«Ce que nous envisageons aujourd’hui, c’est un renouveau national complet, un exercice exhaustif de construction d’une nation sur une échelle qui n’a pas été vue depuis des générations.» Comme le résumait le secrétaire général de l’ONU Ban Ki-moon, c’est bien de la construction totale d’un pays que se préoccupait la planète mercredi à New York. Refaire Haïti «en mieux». Non seulement rebâtir ce pays dévasté par un séisme le 12 janvier dernier, mais faire aussi en sorte que tous les fléaux qui l’accablaient avant même le désastre puissent s’éloigner.

Soumis aux donateurs par le président René Préval, le plan formulé par les autorités haïtiennes est ambitieux. A l’aide d’un plan urbanistique qui concerne l’ensemble de l’île, il prévoit une importante décentralisation du pays, visant à réduire le poids de la capitale Port-au-Prince avec la construction de nouveaux ports et un important réseau routier. Des centaines de milliers de maisons à bâtir, d’immenses travaux de reforestation, des écoles et centres de santé à proximité des nouveaux centres urbains… L’objectif d’Haïti était d’obtenir hier 3,9 milliards de dollars auprès des quelque 120 pays, organisations internationales et agences spécialisées présentes à la conférence de New York.

1,6 milliard promis par l’UE

Selon le plan, le séisme a représenté 8 milliards de dollars de dégâts pour Haïti. Plus de 220 000 personnes ont été tuées, quelque 100 000 maisons ont été détruites et 1,3 million de personnes ont été déplacées et vivent maintenant dans les centaines de camps improvisés qui se sont installés un peu partout.

L’un après l’autre, les représentants de ces pays qui se sont succédé à la tribune ont insisté sur la nécessité de mettre l’Etat haïtien au centre du processus de reconstruction. «Il n’est pas question de le faire sans le gouvernement haïtien», notait par exemple le Français Bernard Kouchner. «Notre rôle est d’aider. C’est à vous (gouvernement haïtien) de prendre les commandes», enchaînait Catherine Ash­ton, la haut représentante de l’Union européenne. D’ores et déjà, l’UE s’est engagée à financer la reconstruction à hauteur de 1,6 milliard de dollars pour cette première «tranche» qui concerne les prochains dix-huit mois.

Toutefois, pour les donateurs, et principalement pour les Etats-Unis qui se sont engagés à payer près du quart de ce projet, il n’est pas question de verser ces milliards dans un trou sans fond. «Notre priorité est de bâtir le gouvernement haïtien lui-même, expliquaient des responsables du Département d’Etat à la veille de la conférence. L’histoire de ce pays, mais aussi nos expériences en Irak et en Afghanistan nous montrent que les résultats passent obligatoirement par là.» Aux yeux des Américains, cette étape comprend non seulement la construction «physique» de nouveaux ministères, mais aussi l’engagement d’experts pour établir des normes et un arsenal législatif anti-corruption.

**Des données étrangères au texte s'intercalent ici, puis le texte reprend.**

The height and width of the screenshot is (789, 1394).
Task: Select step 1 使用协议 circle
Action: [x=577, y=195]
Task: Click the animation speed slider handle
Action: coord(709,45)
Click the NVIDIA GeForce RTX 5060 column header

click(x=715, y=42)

Surtout, Washington exige que soit créée une commission de reconstruction qui aurait le droit de regard sur les dépenses et les projets gouvernementaux. «Cette idée froisse les Haïtiens, note une source diplomatique occidentale. Mais ils auront du mal à s’y opposer.» La commission serait coprésidée par le premier ministre haïtien Jean-Max Bellerive et par l’ex-président Bill Clinton. Et de fait, c’est elle qui concentrerait l’essentiel du pouvoir, puisqu’elle pourrait s’opposer à toute décision émanant des autorités haïtiennes. La reconstruction du pays sera bien déterminée par «le plan d’action pour le relèvement national» élaboré par le gouvernement haïtien. Mais sa mise en pratique dépendra en bonne partie du «proconsul» américain Bill Clinton.

Un signe de cet «encadrement» américain? A la séance d’ouverture de la réunion, ce sont bien Ban Ki-moon et le président Préval qui occupaient le centre de la tribune. Mais ils étaient flanqués, à gauche, par Bill Clinton et, à droite, par sa femme, la secrétaire d’Etat Hillary Clinton.